::: Available data

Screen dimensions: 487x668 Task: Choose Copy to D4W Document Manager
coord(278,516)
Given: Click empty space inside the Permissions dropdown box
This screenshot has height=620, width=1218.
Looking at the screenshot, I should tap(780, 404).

::::::
::: Available data

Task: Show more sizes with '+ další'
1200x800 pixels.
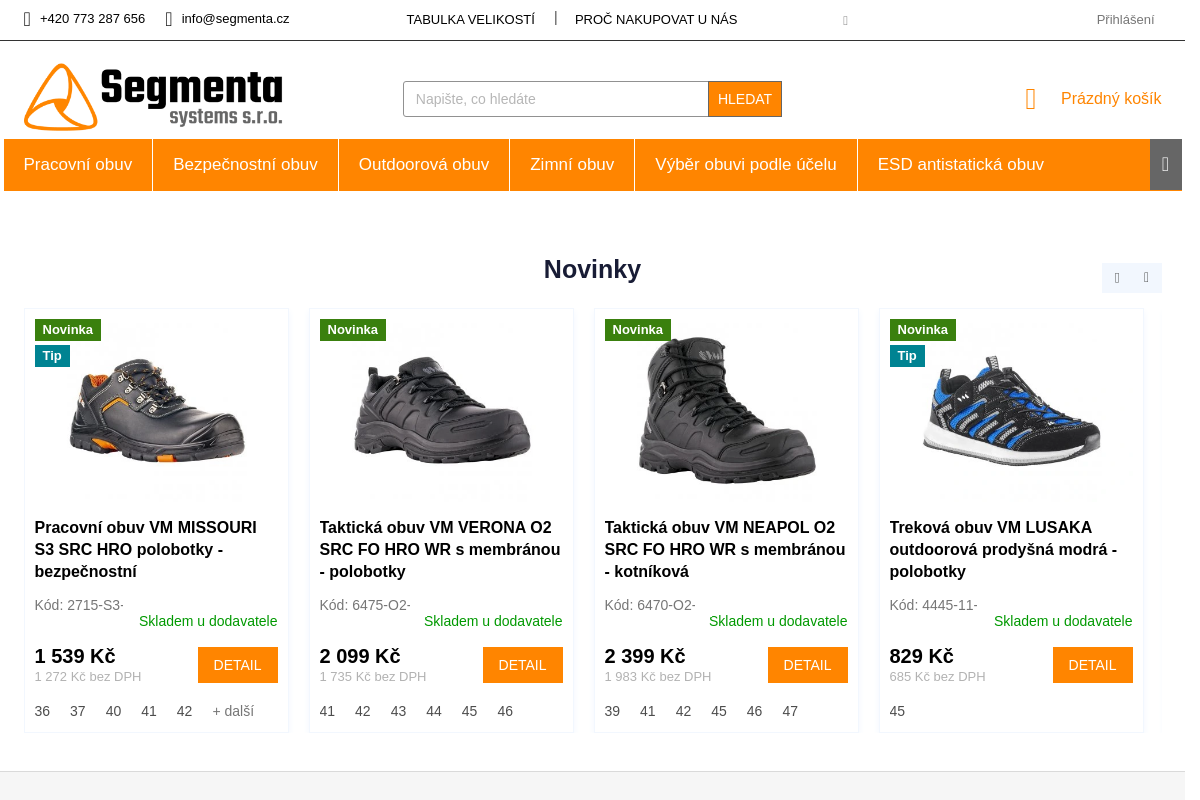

::::::

# What to produce
Copy verbatim, from the listing above, each line from the one containing "Task: Show more sizes with '+ další'" down to the one containing "1200x800 pixels.", inclusive.

# Written reply
Task: Show more sizes with '+ další'
1200x800 pixels.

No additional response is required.